Several cherished landmarks ranging from the city’s early history, to its experimental, midcentury modern period and its contemporary era, have fallen victim to the deadly wildfires that have ravaged the region.
On Wednesday news arrived of the loss of the historic ranch house that once belonged to the beloved Hollywood cowboy and comedian Will Rogers, who in the 1920s bought up hundreds of acres in the foothills of the Pacific Palisades.
This land, now a California State Park, is a place where you can hop on a trail and find a glowing, majestic overlook of the ocean in about 10 minutes. Rogers’s rustic clapboard home from 1926, with its wide porch and open courtyard standing on a slight rise, was like a walk into a rural time warp; a hybrid of authentic country life and Los Angeles-style enhancement.
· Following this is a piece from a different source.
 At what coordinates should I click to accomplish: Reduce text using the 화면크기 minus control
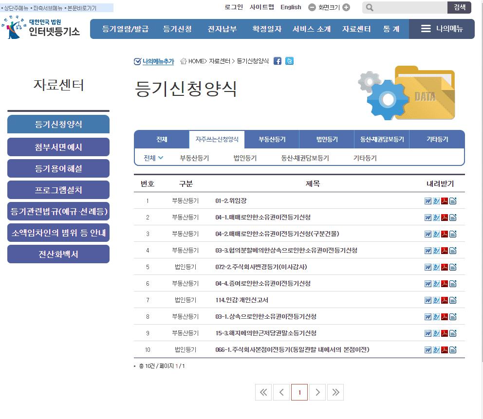[x=312, y=7]
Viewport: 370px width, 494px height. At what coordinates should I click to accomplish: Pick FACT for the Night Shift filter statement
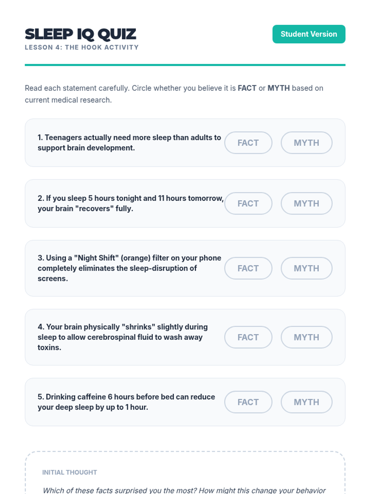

There was the wagon wheel chandelier, the barnlike rafters, the heavy stone fireplace with a mounted prize longhorn head, and endless Western paraphernalia, including saddles, Navajo rugs and sepia family photos.
Rogers hosted Walt Disney here, along with Clark Gable and Charles Lindbergh. Just as wondrous were the adjacent timber stables right off the courtyard. Rogers’s visitors went there to saddle up their horses on their way to the adjacent riding area and, below that, the polo field.